Ex-Finanzminister Karl-Heinz Grasser genießt derzeit die letzten Tage in Freiheit – Medienberichten zufolge im Frühling in Kitzbühel. Aus seinem näheren Umfeld soll es demzufolge heißen, dass er gerne ausgiebige Laufrunden dreht und mit den Hunden der Familie Gassi geht.

Das wird sich in den nächsten Tagen ändern - und zwar radikal. Hofgänge statt Laufrunden, und auf Gassirunden mit ihrem geliebten Herrchen werden die Hunde in den kommenden Monaten verzichten müssen. Am 25. März bestätigte der Oberste Gerichtshof (OGH) das erstinstanzliche Untreue- und Geschenkannahme-Urteil gegen den ehemaligen Finanzminister Karl-Heinz Grasser in der Buwog-Causa, das Strafausmaß wurde auf vier Jahre Freiheitsstrafe reduziert. Grasser war 2020 vom Wiener Straflandesgericht zu acht Jahren Haft verurteilt worden. Die Strafe muss binnen eines Monats ab Zustellung angetreten werden. Und dieser Termin steht nächste Woche bevor.

Grassers Anwalt Manfred Ainedter rechnet laut oe24 mit einem Haftantritt in der Justizanstalt Innsbruck, dem sogenannten „Ziegelstadl“. Allerdings sei die Haftantrittsaufforderung noch nicht zugestellt worden.

Diese Optionen gibt es

In Justizkreisen wird allerdings über verschiedene Optionen spekuliert. Diese reichen von der Möglichkeit eines Haftaufschubs über eine Haftunfähigkeit aus gesundheitlichen Gründen bis hin zu einem Freikauf. Das wäre bis zu einem gewissen Grad möglich, im Rahmen einer nachträglichen Milderung der Strafe. Der Antrag auf Strafmilderung müsste bei Gericht eingereicht werden - inklusive ein paar Millionen Euro - und während der Prüfung bliebe Grasser auf freiem Fuß. Die Finanzprokuratur fordert als Anwältin der Republik von Grasser und drei weiteren Verurteilten rund 13 Millionen Euro. Schon während des Verfahrens hätte es die Möglichkeit einer Schadenswiedergutmachung gegeben, wäre aber als Schuldeingeständnis gewertet worden. Und Grasser beteuerte stets seine Unschuld.

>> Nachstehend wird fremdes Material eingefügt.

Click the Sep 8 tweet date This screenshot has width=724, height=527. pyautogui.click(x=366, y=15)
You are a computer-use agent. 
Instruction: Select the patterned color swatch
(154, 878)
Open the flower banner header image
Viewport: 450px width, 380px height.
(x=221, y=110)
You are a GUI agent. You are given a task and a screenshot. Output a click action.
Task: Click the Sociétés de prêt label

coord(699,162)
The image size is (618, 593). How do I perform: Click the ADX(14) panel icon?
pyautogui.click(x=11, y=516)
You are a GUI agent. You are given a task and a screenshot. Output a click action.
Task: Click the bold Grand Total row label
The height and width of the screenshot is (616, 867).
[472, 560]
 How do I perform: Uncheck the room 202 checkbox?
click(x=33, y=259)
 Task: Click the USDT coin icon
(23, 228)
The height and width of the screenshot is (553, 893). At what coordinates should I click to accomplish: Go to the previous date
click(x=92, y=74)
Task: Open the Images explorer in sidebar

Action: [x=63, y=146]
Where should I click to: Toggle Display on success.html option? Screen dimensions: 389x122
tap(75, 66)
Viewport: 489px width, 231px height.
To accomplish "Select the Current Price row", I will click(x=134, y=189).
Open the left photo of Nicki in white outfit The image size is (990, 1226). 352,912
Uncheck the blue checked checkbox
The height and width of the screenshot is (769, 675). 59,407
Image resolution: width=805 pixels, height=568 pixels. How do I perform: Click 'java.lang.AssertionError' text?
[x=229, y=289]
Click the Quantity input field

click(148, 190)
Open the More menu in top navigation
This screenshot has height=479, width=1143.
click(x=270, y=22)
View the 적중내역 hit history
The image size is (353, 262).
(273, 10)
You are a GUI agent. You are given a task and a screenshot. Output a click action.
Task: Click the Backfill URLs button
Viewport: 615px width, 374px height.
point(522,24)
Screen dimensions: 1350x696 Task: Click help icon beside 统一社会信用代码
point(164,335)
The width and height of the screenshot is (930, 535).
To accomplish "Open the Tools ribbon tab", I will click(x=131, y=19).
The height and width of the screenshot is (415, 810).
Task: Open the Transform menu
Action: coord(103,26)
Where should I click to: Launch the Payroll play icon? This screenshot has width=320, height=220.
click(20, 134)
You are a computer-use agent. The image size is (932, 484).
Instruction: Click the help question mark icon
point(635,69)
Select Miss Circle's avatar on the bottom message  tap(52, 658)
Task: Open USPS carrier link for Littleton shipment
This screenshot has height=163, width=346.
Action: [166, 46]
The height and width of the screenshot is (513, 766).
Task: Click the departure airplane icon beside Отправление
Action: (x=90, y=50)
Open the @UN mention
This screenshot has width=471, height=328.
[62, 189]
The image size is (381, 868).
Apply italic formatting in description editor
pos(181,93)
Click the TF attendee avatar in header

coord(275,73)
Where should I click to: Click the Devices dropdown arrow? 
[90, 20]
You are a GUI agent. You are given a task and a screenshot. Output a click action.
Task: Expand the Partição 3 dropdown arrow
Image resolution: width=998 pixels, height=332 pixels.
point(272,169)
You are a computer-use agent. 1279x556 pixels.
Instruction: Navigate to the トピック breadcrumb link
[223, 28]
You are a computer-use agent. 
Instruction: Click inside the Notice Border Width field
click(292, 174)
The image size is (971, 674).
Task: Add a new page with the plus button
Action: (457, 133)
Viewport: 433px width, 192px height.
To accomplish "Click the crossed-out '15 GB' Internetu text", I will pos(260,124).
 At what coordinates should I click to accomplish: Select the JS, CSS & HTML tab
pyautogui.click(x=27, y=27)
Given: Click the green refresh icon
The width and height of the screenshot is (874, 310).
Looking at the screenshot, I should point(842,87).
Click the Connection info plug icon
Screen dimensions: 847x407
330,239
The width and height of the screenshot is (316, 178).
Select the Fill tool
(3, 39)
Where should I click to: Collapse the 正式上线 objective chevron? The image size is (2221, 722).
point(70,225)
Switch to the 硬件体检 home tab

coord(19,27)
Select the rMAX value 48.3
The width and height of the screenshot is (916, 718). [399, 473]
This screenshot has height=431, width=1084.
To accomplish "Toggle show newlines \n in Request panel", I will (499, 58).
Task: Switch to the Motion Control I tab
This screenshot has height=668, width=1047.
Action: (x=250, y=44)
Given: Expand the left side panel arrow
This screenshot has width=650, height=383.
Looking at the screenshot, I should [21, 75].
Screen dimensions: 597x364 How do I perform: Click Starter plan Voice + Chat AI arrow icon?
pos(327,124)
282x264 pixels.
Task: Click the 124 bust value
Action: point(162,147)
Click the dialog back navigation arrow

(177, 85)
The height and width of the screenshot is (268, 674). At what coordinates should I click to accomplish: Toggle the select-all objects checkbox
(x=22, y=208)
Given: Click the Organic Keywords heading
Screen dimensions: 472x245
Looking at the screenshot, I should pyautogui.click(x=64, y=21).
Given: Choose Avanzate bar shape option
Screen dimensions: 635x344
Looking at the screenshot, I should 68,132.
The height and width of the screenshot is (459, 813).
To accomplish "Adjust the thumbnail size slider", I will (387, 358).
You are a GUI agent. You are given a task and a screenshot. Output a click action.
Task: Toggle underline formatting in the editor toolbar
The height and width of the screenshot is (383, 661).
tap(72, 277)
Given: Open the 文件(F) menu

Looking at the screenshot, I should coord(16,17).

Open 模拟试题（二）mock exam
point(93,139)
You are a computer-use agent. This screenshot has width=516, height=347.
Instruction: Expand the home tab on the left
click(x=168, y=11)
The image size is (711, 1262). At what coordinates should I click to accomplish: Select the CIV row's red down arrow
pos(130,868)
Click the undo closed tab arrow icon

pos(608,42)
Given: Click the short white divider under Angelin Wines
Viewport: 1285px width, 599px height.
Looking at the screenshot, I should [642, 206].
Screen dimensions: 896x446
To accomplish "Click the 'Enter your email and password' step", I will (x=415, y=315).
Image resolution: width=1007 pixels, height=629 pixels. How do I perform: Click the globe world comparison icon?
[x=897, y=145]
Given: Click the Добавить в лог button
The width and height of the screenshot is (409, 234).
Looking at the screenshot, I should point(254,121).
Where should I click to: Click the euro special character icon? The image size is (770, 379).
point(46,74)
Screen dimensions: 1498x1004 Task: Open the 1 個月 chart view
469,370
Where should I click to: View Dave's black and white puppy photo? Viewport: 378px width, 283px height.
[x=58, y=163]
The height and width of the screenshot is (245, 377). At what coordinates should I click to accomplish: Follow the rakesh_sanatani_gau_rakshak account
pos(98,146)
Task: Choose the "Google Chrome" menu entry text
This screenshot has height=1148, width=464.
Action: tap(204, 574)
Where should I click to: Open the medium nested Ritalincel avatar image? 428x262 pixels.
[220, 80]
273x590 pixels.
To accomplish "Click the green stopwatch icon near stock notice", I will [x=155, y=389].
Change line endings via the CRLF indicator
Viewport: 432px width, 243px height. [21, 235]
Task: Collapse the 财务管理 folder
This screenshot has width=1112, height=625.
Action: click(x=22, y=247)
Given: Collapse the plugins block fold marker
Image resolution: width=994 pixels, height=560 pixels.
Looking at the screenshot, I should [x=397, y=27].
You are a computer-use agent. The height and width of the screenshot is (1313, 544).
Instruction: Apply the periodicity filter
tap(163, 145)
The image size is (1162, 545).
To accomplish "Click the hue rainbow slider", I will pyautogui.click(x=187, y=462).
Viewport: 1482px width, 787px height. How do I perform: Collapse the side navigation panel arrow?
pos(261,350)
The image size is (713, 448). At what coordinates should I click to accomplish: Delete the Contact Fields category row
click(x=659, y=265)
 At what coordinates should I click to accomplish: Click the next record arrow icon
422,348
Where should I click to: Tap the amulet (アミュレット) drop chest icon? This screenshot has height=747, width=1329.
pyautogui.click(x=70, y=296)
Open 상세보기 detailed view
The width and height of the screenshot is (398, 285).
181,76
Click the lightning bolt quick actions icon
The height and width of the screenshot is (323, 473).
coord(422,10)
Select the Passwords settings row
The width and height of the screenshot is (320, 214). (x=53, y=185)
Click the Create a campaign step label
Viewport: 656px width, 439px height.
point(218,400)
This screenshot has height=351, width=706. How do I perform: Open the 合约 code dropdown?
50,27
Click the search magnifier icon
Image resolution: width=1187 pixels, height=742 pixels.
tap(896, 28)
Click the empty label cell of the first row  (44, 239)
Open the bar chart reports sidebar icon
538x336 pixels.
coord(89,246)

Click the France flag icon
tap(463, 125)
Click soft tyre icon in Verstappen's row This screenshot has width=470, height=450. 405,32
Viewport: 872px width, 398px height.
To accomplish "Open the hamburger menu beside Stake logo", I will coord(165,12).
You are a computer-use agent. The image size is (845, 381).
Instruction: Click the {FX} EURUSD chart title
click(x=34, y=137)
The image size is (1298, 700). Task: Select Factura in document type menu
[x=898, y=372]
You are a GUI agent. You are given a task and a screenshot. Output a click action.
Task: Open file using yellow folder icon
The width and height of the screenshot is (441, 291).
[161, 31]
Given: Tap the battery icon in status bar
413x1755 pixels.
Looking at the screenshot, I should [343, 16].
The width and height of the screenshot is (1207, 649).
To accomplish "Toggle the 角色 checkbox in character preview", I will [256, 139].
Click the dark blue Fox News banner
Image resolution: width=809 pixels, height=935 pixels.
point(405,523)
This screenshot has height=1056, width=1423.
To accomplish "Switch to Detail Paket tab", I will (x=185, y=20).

Derzeit in Arbeit hat die neue Regierung eine Gesetzesänderung in Bezug auf die Fußfessel. Auch darauf könnte Grasser hoffen. Bei guter Führung könnte Grassers Haftstrafe halbiert und er nach zwei Jahren bedingt entlassen werden. Ein Jahr davon könnte er mit Fußfessel verbringen. Die andere Option laut Tageszeitung „Kurier“: Gute Führung, Wechsel vom geschlossenen in den gelockerten Vollzug nach wenigen Wochen, bei einer Anstellung könnte er in der Früh in die Arbeit gehen, sich zusätzlich eine Stunde pro Tag frei bewegen und wäre dann nur zum Schlafen und an den Wochenenden und Feiertagen im Gefängnis.